The board decided otherwise in T 923/08: where a method for determining measurements of the human or animal body necessarily entailed a surgical step consisting of fixing to the human or animal body a measuring device indispensable for performance of the method, that step had to be deemed an essential feature of the method which was covered by such a method, even if none of the claimed method features expressly related to this step.

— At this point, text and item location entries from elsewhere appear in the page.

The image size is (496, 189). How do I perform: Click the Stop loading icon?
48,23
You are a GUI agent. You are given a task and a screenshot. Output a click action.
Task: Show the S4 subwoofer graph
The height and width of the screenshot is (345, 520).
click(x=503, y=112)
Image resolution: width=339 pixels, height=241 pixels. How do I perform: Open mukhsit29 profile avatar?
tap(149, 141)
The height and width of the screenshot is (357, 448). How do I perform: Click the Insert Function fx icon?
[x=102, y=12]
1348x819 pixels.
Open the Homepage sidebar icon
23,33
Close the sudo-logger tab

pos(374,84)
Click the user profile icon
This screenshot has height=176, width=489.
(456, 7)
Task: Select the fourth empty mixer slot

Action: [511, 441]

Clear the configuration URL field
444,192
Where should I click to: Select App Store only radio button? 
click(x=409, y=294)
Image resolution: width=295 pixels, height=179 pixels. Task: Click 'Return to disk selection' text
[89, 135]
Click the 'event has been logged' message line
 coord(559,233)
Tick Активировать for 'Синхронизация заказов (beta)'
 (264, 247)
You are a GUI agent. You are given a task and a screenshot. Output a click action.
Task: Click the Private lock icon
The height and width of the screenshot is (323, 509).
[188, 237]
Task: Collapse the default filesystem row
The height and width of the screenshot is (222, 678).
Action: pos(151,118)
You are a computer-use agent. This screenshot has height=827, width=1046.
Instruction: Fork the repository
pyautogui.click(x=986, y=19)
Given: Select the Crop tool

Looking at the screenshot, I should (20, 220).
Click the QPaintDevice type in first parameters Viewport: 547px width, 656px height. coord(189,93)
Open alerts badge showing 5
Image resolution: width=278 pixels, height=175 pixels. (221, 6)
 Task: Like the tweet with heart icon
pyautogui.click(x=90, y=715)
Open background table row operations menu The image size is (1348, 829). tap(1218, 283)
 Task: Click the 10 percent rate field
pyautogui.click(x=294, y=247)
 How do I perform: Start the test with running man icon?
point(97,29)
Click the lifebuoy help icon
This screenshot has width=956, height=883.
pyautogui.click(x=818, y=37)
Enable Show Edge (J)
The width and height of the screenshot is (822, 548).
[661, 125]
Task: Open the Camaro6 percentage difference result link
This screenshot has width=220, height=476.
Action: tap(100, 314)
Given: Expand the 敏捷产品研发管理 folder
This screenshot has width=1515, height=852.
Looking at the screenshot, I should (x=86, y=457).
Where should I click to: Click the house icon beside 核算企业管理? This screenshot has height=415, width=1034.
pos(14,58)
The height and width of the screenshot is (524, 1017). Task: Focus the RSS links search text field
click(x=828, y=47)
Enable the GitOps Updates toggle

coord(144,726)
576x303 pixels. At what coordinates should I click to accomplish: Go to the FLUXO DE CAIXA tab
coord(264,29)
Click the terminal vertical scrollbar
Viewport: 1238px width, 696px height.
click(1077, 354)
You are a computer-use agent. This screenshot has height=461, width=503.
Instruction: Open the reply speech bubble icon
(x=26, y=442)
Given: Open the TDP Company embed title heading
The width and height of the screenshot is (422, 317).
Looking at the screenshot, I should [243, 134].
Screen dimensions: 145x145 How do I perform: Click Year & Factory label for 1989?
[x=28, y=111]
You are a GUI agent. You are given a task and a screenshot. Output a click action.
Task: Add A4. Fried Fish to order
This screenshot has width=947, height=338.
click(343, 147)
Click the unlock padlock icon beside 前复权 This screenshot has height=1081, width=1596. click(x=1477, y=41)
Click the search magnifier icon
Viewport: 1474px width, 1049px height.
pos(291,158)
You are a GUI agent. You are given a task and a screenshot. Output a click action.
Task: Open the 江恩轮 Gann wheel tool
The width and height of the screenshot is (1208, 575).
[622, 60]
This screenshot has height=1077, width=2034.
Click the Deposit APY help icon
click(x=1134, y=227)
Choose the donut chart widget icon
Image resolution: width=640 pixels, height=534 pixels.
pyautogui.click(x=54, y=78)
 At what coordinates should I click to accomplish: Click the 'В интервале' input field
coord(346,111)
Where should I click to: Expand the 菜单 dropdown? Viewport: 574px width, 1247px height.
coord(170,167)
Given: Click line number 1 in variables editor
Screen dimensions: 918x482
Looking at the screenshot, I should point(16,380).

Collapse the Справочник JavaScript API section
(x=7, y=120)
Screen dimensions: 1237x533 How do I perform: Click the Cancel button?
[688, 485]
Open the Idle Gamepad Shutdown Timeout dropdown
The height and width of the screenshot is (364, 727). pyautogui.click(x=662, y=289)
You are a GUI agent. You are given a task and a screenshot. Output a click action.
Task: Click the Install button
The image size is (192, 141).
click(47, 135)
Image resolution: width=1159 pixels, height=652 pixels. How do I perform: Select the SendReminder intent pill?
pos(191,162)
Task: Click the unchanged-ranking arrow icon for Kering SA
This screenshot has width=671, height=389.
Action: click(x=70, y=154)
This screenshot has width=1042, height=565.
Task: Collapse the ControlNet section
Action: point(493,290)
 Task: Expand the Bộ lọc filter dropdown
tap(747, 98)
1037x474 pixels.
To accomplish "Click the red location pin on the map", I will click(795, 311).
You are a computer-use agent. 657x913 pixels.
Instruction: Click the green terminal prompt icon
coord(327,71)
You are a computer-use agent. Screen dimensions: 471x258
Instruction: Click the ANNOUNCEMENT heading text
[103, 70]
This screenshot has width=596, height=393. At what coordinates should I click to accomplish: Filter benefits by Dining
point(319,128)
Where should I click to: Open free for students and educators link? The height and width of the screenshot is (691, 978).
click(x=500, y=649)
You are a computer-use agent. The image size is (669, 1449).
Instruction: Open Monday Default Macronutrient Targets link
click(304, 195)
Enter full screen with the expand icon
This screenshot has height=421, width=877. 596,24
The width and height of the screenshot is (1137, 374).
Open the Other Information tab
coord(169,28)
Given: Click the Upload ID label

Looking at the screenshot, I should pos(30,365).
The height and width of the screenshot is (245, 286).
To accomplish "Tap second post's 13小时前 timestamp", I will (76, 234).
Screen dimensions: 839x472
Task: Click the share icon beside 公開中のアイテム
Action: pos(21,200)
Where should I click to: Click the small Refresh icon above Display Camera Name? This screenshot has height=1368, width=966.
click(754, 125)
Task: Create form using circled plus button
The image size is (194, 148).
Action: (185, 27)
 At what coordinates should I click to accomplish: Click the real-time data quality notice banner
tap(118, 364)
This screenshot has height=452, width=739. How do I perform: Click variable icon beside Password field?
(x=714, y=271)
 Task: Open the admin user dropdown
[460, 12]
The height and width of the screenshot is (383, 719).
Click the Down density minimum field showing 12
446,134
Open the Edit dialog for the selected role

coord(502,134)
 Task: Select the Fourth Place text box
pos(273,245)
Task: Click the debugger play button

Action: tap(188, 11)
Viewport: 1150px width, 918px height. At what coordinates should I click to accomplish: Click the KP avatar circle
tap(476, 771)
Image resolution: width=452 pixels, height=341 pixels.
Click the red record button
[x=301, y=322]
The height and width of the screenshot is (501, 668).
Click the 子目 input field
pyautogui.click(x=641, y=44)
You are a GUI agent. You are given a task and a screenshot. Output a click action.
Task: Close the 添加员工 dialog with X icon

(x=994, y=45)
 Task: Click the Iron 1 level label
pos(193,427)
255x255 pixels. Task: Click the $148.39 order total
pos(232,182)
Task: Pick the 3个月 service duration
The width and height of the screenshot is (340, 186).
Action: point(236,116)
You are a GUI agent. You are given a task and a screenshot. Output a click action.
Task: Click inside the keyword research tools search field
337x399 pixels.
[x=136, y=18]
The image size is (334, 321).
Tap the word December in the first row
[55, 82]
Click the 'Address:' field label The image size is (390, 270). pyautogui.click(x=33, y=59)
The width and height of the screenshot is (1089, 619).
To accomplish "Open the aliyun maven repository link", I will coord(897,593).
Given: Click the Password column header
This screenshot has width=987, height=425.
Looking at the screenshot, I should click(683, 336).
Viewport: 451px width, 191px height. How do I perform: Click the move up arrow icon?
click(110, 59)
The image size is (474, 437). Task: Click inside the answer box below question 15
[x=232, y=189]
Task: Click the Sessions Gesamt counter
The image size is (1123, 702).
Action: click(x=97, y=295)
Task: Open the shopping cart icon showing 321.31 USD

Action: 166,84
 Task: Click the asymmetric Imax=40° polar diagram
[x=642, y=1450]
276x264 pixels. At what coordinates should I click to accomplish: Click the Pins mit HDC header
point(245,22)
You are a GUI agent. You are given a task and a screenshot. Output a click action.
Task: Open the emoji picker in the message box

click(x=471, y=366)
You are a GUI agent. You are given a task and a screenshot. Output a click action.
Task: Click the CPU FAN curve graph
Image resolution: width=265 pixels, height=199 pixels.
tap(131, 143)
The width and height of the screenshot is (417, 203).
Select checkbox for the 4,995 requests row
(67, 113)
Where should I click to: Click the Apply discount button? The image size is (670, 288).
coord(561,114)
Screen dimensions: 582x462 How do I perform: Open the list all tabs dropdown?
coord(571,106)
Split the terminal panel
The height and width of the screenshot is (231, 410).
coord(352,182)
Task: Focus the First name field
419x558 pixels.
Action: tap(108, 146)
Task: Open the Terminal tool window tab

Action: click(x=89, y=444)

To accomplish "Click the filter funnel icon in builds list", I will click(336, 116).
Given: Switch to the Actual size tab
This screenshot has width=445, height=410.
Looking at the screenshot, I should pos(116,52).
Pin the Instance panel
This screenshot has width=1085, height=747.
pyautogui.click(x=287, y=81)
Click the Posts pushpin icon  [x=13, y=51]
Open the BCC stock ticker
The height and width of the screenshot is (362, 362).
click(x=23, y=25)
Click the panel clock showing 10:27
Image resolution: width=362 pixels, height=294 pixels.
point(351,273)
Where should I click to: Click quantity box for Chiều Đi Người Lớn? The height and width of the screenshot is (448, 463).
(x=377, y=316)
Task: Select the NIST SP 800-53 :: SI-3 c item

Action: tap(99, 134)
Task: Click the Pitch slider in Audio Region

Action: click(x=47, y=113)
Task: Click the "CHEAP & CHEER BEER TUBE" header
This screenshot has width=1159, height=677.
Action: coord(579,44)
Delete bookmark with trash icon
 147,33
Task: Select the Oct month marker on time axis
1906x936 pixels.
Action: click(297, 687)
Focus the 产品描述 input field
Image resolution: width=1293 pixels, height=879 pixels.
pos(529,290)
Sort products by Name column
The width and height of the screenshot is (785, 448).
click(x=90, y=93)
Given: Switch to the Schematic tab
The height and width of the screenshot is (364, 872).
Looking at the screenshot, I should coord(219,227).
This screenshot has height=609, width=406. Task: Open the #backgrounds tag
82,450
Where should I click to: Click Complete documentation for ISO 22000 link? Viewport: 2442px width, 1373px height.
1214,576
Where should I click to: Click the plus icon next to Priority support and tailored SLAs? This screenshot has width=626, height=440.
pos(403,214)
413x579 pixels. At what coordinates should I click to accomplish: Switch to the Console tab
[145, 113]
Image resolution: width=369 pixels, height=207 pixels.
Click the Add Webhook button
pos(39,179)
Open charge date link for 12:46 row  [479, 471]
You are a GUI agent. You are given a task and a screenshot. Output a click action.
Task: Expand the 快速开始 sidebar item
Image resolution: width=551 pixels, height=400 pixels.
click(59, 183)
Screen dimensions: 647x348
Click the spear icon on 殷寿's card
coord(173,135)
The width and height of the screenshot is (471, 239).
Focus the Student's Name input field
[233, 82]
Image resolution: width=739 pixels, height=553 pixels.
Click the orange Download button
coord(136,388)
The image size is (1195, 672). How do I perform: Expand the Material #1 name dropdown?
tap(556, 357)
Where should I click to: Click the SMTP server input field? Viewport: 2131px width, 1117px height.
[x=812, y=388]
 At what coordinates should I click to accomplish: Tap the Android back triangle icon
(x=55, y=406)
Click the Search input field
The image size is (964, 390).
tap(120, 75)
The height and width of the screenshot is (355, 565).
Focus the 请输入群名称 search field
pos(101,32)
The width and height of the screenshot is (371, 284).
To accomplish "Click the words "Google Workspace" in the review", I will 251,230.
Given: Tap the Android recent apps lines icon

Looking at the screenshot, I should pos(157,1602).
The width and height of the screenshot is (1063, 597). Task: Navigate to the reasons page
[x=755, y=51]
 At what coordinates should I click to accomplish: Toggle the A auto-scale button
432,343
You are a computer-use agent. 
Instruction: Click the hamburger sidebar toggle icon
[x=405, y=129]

Such a method was excluded from patentability under Art. 53(c) EPC. Moreover, such a surgical step could not be removed from the scope of the claimed method by means of wording stating that the surgically placed measuring device was already fixed to the body before the start of the method, or by means of a disclaimer, as this would breach Art. 84 EPC 1973 (1973).
In T 2102/12 the claim related to medical robotic systems. The appellant sought to protect a method performed by a device for determining and displaying distance information, the claimed method being performed contemporaneously and in parallel with an unclaimed, surgical process. The board held that these two "types" of method steps were inextricably interrelated. The board found, that the presently claimed method of intertwined non-surgical ("claimed") and surgical ("unclaimed") steps was not comparable to that underlying T 836/08.
In T 1631/17 too, the wording of the claim did not explicitly mention any method step that could be considered surgical within the meaning of Art. 53(c) EPC; however, the claimed method included such a step. The surgical method step in question fell within the claimed method in terms of both when and where it was done. The claimed method could not be performed without immediately performing this intermediate step, and this was sufficient for it to fall under the exception in Art. 53(c) EPC (G 1/07, OJ 2011, 134).
In T 699/12 the board noted that according to the jurisprudence of the boards there was no uniform approach how to interpret method claims, in which no particular therapeutic/surgical step was claimed, although it derived from the context that such a therapeutic/surgical step would be present in relation to the claimed method. In T 699/12, the claimed method implied an irradiation of the patient, because otherwise a quantification of the dose delivery in the radiotherapy treatment of the patient would not be possible. However, when carefully considering the wording of the claims, there was no basis for identifying a step like an "intermediate treatment of irradiating the patient for therapeutic purposes" that was de facto not claimed. Hence, claim 1 could not be interpreted to include a step of irradiating the patient.